Miller v. Argus Publishing Co.

490 P.2d 101, 79 Wash. 2d 816, 1971 Wash. LEXIS 655
CourtWashington Supreme Court
DecidedNovember 4, 1971
Docket41264
StatusPublished
Cited by31 cases

This text of 490 P.2d 101 (Miller v. Argus Publishing Co.) is published on Counsel Stack Legal Research, covering Washington Supreme Court primary law. Counsel Stack provides free access to over 12 million legal documents including statutes, case law, regulations, and constitutions.

Bluebook
Miller v. Argus Publishing Co., 490 P.2d 101, 79 Wash. 2d 816, 1971 Wash. LEXIS 655 (Wash. 1971).

Opinion

Neill, J.

Defendant appeals from a verdict and judgment for plaintiff in a libel action. Plaintiff is engaged in the business of public relations and advertising, including presentation of political candidates and issues. In plaintiff’s words, his job in a political campaign is “to try to sell the candidate” to the voting public.

Defendant publishes Argus, a weekly newsmagazine in tabloid form. Argus declares itself an “independent journal of comment and opinion,” which focuses on politics, business and the arts, taking strong stands on public issues 'and candidates and urging its readers to follow its judgment. According to its publisher, “Argus is unique in its field. It presently has some 20,000 readers who comprise the power elite of the area . . . [including] a good segment of the liberal intellectual community. Major political office holders, including the chief executive, senators 'and congressmen are Argus subscribers.” This readership closely coincides with the segment of the public from which plaintiff would draw his political clientele.
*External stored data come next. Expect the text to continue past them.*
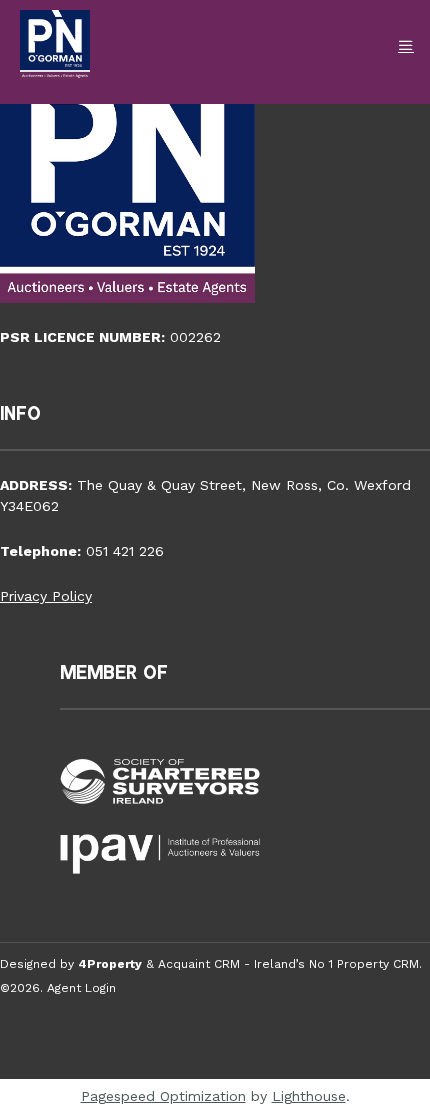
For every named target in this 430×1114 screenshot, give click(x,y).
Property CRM (378, 964)
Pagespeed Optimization (163, 1096)
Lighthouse (309, 1096)
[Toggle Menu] (406, 45)
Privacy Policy (46, 596)
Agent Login (81, 988)
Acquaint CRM (199, 964)
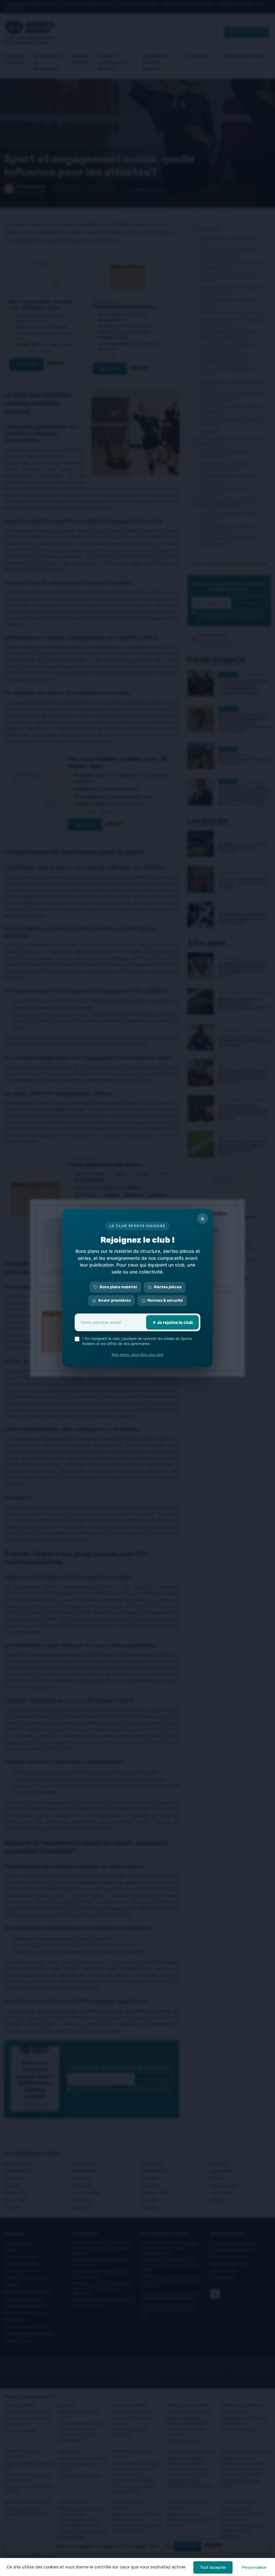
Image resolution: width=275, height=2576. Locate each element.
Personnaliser (254, 2567)
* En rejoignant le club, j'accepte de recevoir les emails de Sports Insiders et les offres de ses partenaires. (137, 1341)
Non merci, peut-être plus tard (137, 1354)
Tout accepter (213, 2567)
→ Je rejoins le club (172, 1322)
In November, 1967, and February, 1968, Argus carried front page articles concerning plaintiff, written by a freelance writer. The November article asserted that plaintiff was “a big loser” in recent Seattle City Council elections in that “his candidates” lost despite lavish spending; suggested that the “Miller-style effort” works best where the people are bored and where plaintiff was best able to use lavish financing and deceptive practices; and concluded that, although plaintiff’s candidates lost, he “probably is crying all the way to the bank.” 1

*819 Following publication of the November article, plaintiff personally complained to the publisher and demanded that Argus “refrain from further libeling me.” Some weeks later, the February article was published, in which plaintiff was referred to as one “whose specialty heretofore has been losing right-wing causes and candidates,” and who had alienated his politically moderate brother by his “flag-waving slant.” 2

We deem the recent holding of the United States *820 Supreme Court in Rosenbloom v. Metromedia, Inc., 403 U.S. 29, 29 L. Ed. 2d 296, 91 S. Ct. 1811 (1971), to be determinative, requiring us to reverse and remand this case. In view of this ultimate disposition, some of defendant’s assignments of error need not be discussed. However, before examining the impact of Rosenbloom, we will consider those assignments of error involving issues which may arise on a retrial.

We deal first with the contention that, as a matter of law, the articles were not defamatory. The trial court determined that the articles were capable of a defamatory meaning, and submitted to the jury the issue of whether they were in fact defamatory. 3 We have approved this pro *821 cedure and held that a jury verdict will not be disturbed so long as there was sufficient evidence to support an affirmative finding on the issue. 4 Accord: Getchell v. Auto Bar Systems Northwest, Inc., 73 Wn.2d 831, 440 P.2d 843 (1968) ; Purvis v. Bremer’s, Inc., 54 Wn.2d 743, 344 P.2d 705 (1959). We are of the opinion that the evidence is sufficient to support a jury finding that the articles, read as a whole and given their ordinary meaning, were defamatory and libelous per se. See Getchell v. Auto Bar Systems Northwest, Inc., supra.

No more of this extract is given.